Backplane, startup de Lady Gaga, declara falência

Por Redação | 12.04.2016 às 19:29
photo_camera Reprodução/Tech Crunch

É, parece que nem tudo que a Lady Gaga toca vira ouro. A startup criada pela diva pop recentemente foi à falência e vendeu todos os seus bens para um grupo de investidores antigos e novos que tentarão reerguer a empresa, de acordo com informações de múltiplas fontes, como escritórios de advocacia que efetuaram a venda e o antigo CEO da companhia.

Conhecida como Backplane, a startup tinha como objetivo criar redes sociais de diversos tipos e acabou sendo levada à ruína por dois problemas principais: financiamento de valores muito altos com termos exploratórios onde nenhum investidor se responsabilizava e um estilo de vida luxuoso dos membros da empresa (que acabaram sugando o dinheiro da companhia). Em resumo, com cinco anos no mercado e US$ 18,9 milhões gastos, a Backplane pode ser considerada um fiasco.

Fundada em 2011, a startup conseguiu um investimento inicial de US$ 12,1 milhões de grandes investidores.
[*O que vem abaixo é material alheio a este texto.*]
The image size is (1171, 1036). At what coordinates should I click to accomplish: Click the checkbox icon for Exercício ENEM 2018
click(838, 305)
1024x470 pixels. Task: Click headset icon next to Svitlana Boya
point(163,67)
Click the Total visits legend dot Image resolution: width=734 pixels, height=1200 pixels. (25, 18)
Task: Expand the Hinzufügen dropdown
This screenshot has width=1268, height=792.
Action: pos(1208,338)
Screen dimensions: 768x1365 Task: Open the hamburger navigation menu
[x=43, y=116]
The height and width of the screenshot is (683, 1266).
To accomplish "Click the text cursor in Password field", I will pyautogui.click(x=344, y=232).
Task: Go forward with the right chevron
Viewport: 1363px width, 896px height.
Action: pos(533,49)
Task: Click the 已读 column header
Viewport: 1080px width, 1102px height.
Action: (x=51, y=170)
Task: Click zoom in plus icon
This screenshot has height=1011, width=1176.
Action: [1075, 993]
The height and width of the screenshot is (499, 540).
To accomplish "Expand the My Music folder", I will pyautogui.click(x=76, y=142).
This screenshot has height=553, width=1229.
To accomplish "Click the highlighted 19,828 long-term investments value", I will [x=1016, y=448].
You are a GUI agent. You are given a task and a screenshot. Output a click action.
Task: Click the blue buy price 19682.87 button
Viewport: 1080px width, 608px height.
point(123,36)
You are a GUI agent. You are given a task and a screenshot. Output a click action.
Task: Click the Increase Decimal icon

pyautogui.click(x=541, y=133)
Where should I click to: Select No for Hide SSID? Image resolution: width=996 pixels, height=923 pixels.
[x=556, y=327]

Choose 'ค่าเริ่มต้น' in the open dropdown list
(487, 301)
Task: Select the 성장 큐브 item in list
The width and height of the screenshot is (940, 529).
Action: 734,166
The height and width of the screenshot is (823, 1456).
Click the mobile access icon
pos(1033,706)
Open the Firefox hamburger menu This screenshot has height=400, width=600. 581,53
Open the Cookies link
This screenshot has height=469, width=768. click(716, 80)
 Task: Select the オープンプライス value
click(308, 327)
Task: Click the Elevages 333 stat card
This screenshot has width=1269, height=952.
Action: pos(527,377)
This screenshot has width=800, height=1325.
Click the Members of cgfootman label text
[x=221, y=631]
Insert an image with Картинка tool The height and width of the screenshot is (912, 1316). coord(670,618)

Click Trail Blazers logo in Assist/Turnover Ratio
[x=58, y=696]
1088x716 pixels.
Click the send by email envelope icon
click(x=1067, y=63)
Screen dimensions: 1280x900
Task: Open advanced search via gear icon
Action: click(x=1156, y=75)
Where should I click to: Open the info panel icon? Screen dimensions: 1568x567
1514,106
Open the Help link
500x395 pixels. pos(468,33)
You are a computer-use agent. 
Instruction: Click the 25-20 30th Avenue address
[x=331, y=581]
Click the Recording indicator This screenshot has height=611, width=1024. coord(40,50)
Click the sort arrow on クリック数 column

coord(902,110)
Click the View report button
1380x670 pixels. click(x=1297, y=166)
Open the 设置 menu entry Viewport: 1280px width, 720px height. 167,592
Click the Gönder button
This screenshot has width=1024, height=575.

Tempos depois, empresas como Sequoia, Google Ventures, SV Angel, Greylock, Founders Fund, Formation 8, TomorrowVentures e Menlo Ventures investiram mais US$ 40 milhões na iniciativa. O plano era que a startup criasse redes sociais de diversos tipos, mas no fim das contas, a única plataforma feita foi a Little Monsters, rede social para fãs da Lady Gaga. Mesmo assim, mais US$ 5 milhões foram conseguidos pela empresa.

Três anos após o lançamento da startup, a companhia não conseguiu dar continuidade ao produto, com várias fontes afirmando que os negócios iam mal. A Backplane tentou se fundir com a Place.xyz, cortando os gastos mensais em US$ 160 mil por mês. Scott Harrison foi contratado como CEO e a empresa foi reestruturada como uma produtora de aplicativo para redes sociais, com 15 mil comunidades e planos de apps para festivais de música.

Porém, com o dinheiro acabando e os investidores relutando para injetar mais verba, os negócios ficaram difíceis. Os termos de contrato também eram ruins, o que afastou novos investidores. No fim das contas, com a necessidade de pagar empréstimos feitos, a Backplane começou a vender seus bens para terceiros, que tem agora a missão de tentar reerguer o negócio.

Com carta branca para começar do zero os negócios, a Backplane novamente pode ser atrativa para investidores. É esperar para ver o que sai dessa história.